[What you will do] Reproduce, character for character, the portion of the data that begins with the line containing "Society (672, 656)" and continues through the last line of the data, including both of those lines.

Element and text position data
[Start]

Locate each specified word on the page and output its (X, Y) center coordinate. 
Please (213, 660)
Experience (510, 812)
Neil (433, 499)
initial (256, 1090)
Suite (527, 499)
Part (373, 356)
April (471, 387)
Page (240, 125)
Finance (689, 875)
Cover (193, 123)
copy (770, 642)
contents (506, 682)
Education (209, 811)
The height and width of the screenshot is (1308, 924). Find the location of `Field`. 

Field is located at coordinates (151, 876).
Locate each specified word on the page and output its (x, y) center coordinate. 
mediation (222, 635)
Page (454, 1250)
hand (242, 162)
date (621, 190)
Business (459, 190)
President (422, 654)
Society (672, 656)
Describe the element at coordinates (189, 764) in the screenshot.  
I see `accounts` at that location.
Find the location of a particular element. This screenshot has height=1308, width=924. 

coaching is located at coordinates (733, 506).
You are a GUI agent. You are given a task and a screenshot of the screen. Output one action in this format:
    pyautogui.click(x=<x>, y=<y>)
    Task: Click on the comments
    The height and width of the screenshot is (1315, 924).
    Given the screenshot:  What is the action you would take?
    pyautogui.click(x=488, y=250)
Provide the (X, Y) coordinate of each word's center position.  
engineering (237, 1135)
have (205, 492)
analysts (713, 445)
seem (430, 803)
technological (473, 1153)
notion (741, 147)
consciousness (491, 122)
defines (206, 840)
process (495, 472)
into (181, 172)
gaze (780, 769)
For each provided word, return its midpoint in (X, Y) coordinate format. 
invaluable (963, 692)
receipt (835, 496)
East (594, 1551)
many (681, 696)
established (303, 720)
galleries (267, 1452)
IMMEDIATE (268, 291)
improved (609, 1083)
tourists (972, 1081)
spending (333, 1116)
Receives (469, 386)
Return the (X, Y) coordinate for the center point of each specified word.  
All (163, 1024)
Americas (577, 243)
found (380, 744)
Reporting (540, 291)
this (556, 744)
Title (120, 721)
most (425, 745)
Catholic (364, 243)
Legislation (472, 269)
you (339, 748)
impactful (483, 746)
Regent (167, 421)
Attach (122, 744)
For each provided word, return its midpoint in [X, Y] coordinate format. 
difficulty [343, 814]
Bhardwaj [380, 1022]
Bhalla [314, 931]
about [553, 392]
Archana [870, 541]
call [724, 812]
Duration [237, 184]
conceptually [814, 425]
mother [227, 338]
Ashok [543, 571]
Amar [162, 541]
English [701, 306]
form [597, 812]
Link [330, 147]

[End]

[Exercise response]
Society (672, 656)
Describe the element at coordinates (189, 764) in the screenshot.  
I see `accounts` at that location.
Find the location of a particular element. This screenshot has height=1308, width=924. 

coaching is located at coordinates (733, 506).
You are a GUI agent. You are given a task and a screenshot of the screen. Output one action in this format:
    pyautogui.click(x=<x>, y=<y>)
    Task: Click on the comments
    The height and width of the screenshot is (1315, 924).
    Given the screenshot:  What is the action you would take?
    pyautogui.click(x=488, y=250)
Provide the (X, Y) coordinate of each word's center position.  
engineering (237, 1135)
have (205, 492)
analysts (713, 445)
seem (430, 803)
technological (473, 1153)
notion (741, 147)
consciousness (491, 122)
defines (206, 840)
process (495, 472)
into (181, 172)
gaze (780, 769)
For each provided word, return its midpoint in (X, Y) coordinate format. 
invaluable (963, 692)
receipt (835, 496)
East (594, 1551)
many (681, 696)
established (303, 720)
galleries (267, 1452)
IMMEDIATE (268, 291)
improved (609, 1083)
tourists (972, 1081)
spending (333, 1116)
Receives (469, 386)
Return the (X, Y) coordinate for the center point of each specified word.  
All (163, 1024)
Americas (577, 243)
found (380, 744)
Reporting (540, 291)
this (556, 744)
Title (120, 721)
most (425, 745)
Catholic (364, 243)
Legislation (472, 269)
you (339, 748)
impactful (483, 746)
Regent (167, 421)
Attach (122, 744)
For each provided word, return its midpoint in [X, Y] coordinate format. 
difficulty [343, 814]
Bhardwaj [380, 1022]
Bhalla [314, 931]
about [553, 392]
Archana [870, 541]
call [724, 812]
Duration [237, 184]
conceptually [814, 425]
mother [227, 338]
Ashok [543, 571]
Amar [162, 541]
English [701, 306]
form [597, 812]
Link [330, 147]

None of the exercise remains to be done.